**Exercise instructions:**
Restate the data exactly as given and keep the pictures out.

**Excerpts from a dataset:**
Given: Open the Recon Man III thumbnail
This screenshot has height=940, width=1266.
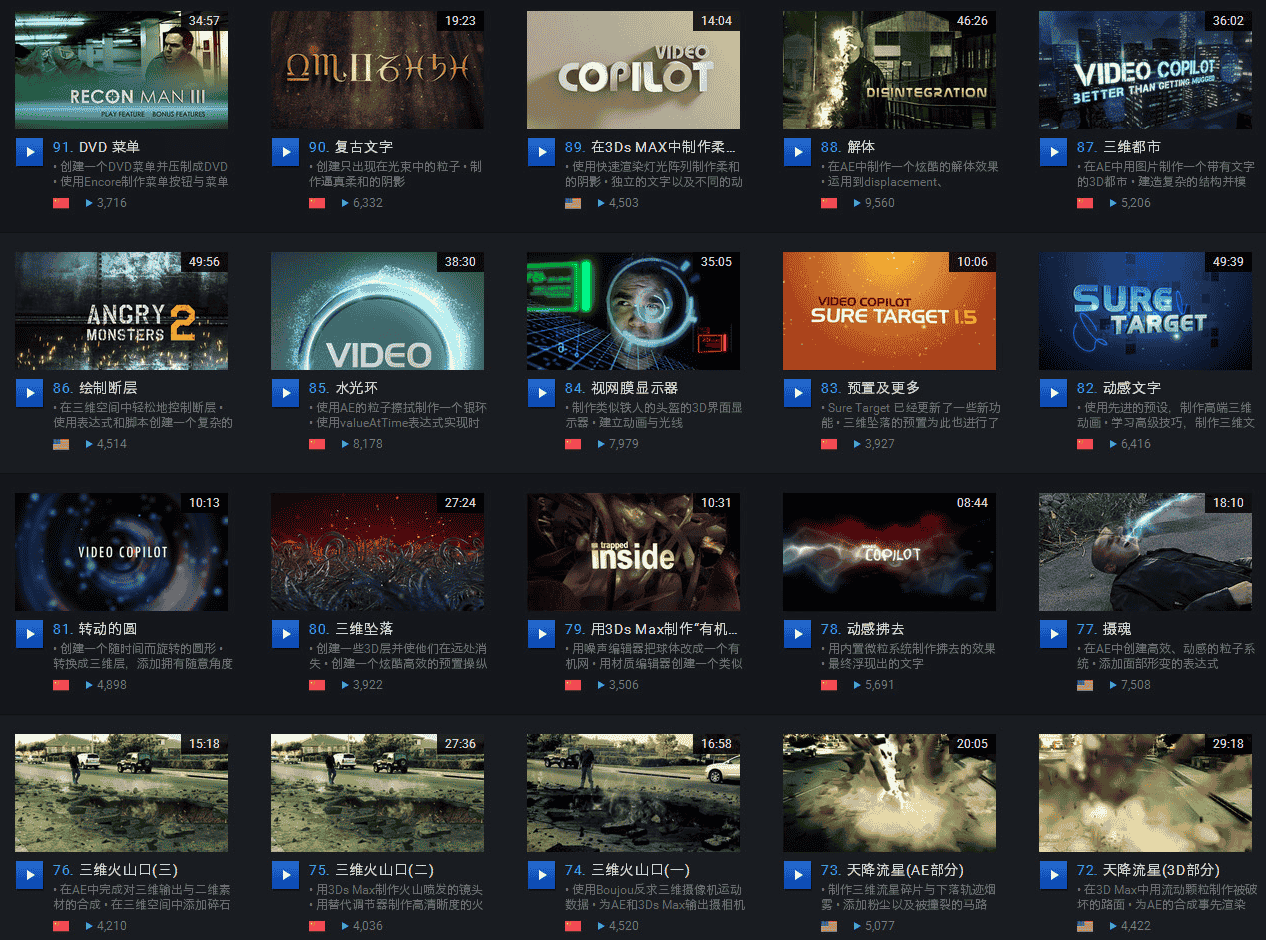Looking at the screenshot, I should pyautogui.click(x=122, y=70).
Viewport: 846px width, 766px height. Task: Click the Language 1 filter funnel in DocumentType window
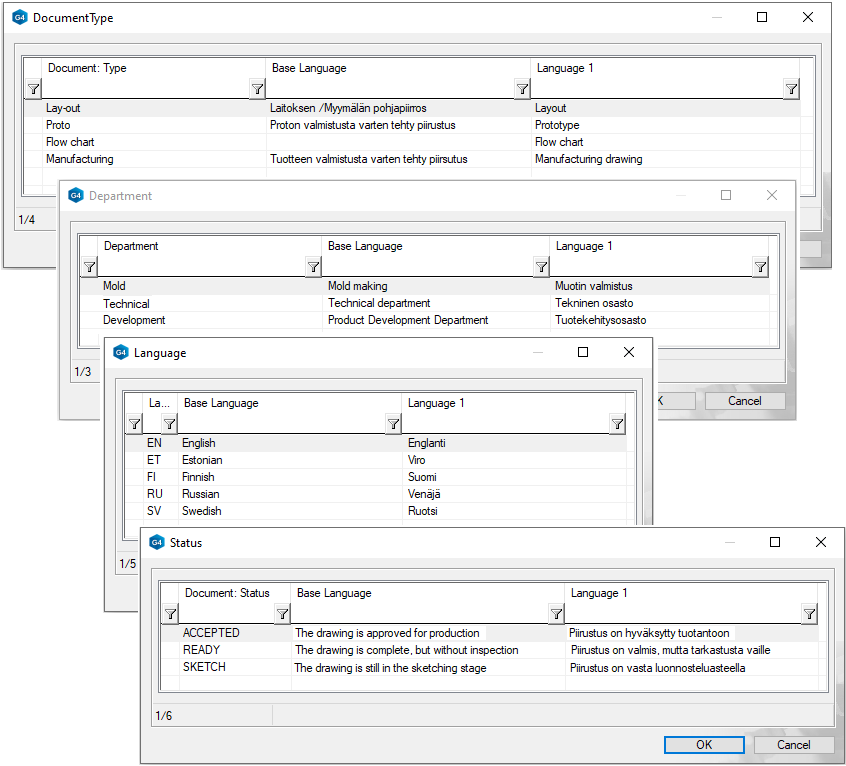[x=791, y=89]
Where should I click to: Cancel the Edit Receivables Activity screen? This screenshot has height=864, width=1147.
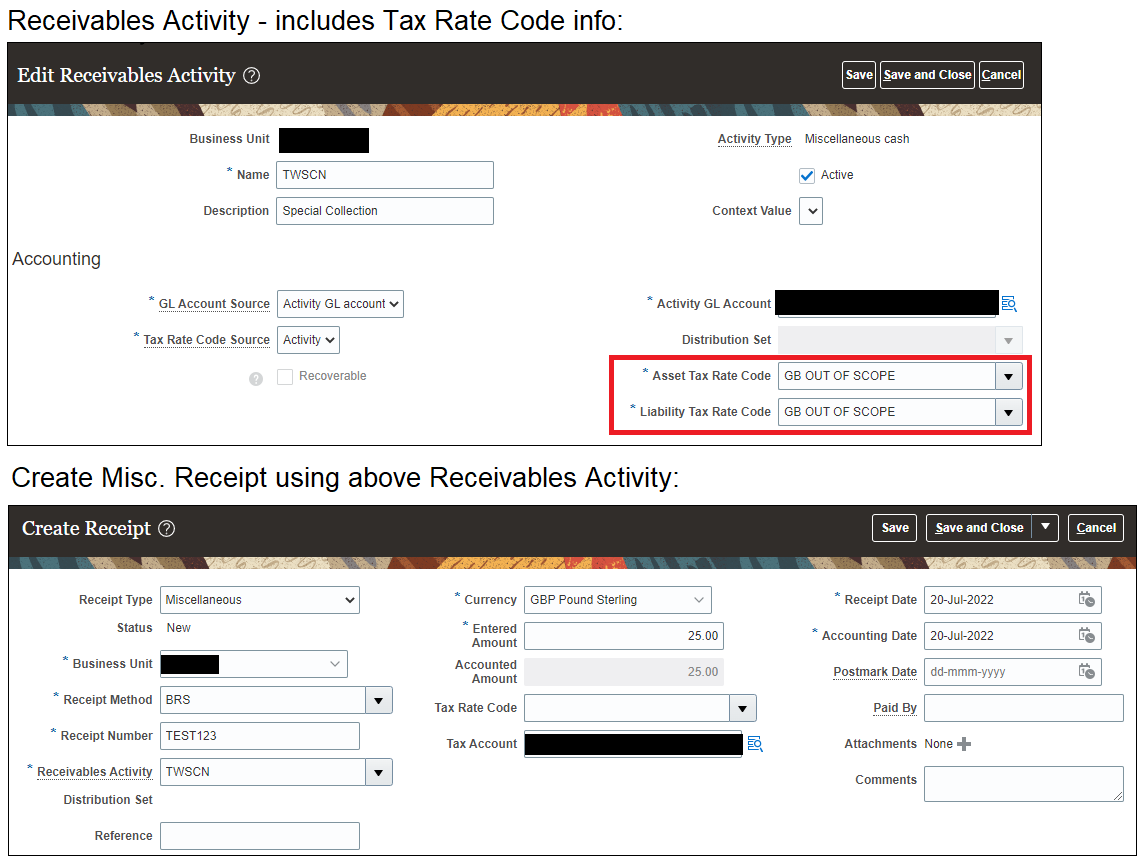(x=1001, y=74)
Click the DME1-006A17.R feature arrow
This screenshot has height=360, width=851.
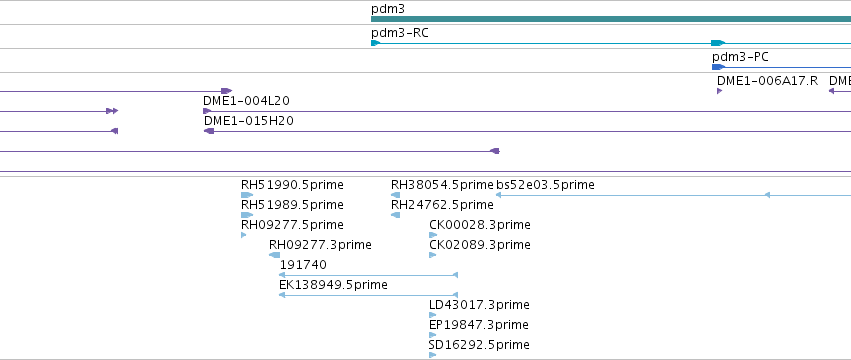[x=720, y=91]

**Response to this exercise:**
Given: Open the Recon Man III thumbnail
This screenshot has height=940, width=1266.
Looking at the screenshot, I should pyautogui.click(x=122, y=70).
Viewport: 846px width, 766px height. Task: Click the Language 1 filter funnel in DocumentType window
[x=791, y=89]
Where should I click to: Cancel the Edit Receivables Activity screen? This screenshot has height=864, width=1147.
(x=1001, y=74)
Click the DME1-006A17.R feature arrow
This screenshot has height=360, width=851.
[x=720, y=91]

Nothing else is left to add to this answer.